Every so often there were also cross "streets" that were other gravel paths off into the forest. Each intersection was very officially marked with street signs and a stop sign, which struck me as so odd--I really felt like I was in the middle of nowhere, but this was laid out like a normal, suburban subdivision before any houses had been put in. So strange.
There were a few houses along the way, including apparently one with some person who races sled dogs. I enjoyed the homemade "Sled Dog Crossing" sign at one point on the road.
This drive went on for 45 minutes down gravel roads. I was really starting to get worried--it didn't look that long in the atlas, but the gravel kept me to a speed of about 30 mph and the road was narrow and winding. Remember my hesitation about driving on gravel roads before? I NEVER would have wanted to do anything like this had I know. It felt like it took hours. And I just kept pushing on for some reason, even as doubts about the road going through where I thought it would really started coming to mind. I had no cell phone service, I took out the GPS but it refused to lock onto the satellites, so...I pressed on. Makes sense?
Finally the road became paved and I suddenly entered the "city" of Big Lake. So much happiness! I'm sure that was not the way most people were introduced to Big Lake. The "city" turned out to be a long stretch of houses and cabins along the shores of a very, very large lake. There didn't appear to be an organized downtown at all--just a bunch of resort-style houses. I was just glad to be on paved roads again.
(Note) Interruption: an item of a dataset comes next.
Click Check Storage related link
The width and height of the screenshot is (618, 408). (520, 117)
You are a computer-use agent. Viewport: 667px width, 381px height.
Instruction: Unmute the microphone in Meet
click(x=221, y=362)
That was the furthest into "back country" Alaska I have been. There were a lot of lots for sale on that gravel road as well, for some strange reason. At least, I saw a lot of realty signs. Apparently people want to develop it. It just felt way out in the middle of nowhere to me...
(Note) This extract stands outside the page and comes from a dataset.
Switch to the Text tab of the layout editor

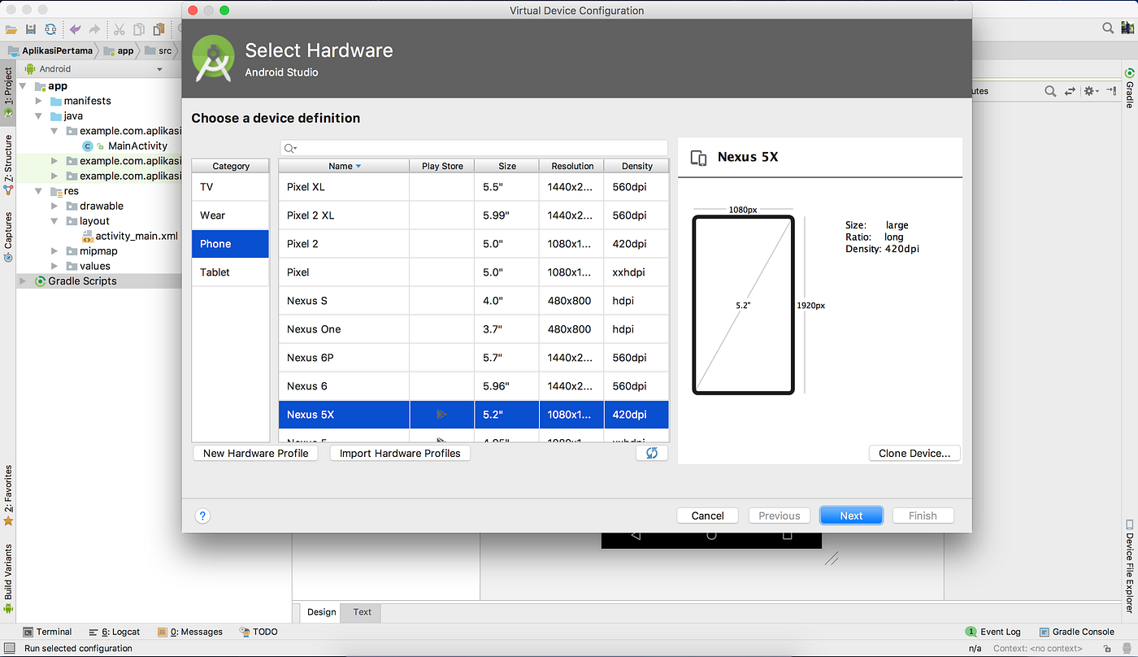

I rejoined the Parks Highway west of Wasilla and then headed back towards Anchorage. The marine layer had moved in again, so a low stratus cloud deck had moved in. You can see the base of the cloud deck as compared to height of the mountains.
Looking back across the Cook Inlet (ironically, towards Point Mackenzie) from the Anchorage side, you can see in the distance this isolated mountain called Mount Susitna. The native (and common local) term for the mountain is the "Sleeping Lady" and you can kind of see her in this picture--the profile of the mountain really does kind of look like a sleeping lady.
Of course, my real surprise was when I got back to our apartment and went to park in my parking space. I almost turned in, but then I stopped short.
A moose! For those of you who have been asking if I had seen any wildlife, here you go. Right at my parking space. I parked further down in the lot and as I walked back by towards our apartment, I tried to get a better picture, but the moose was content to hide in the tree and keep munching away.
It was an older moose than the one that haunts the woods behind the forecast office. And this moose was certainly not aggrivated by people being around. Definitely not like the moose at the forecast office. The story of the forecast office moose is best told in person, though. Ask me about it some time and I will share. This moose appeared to be peaceful and content and that's the way we like them to be. But it's just a sample of the creatures that live in the dark forests right outside of my apartment up here. Pretty amazing.



1 comment:

  1. I bet that moose looked a lot different up close than when you see them on T.V. (as in the opening credits of "Northern Exposure.") Hope the car's still in good condition.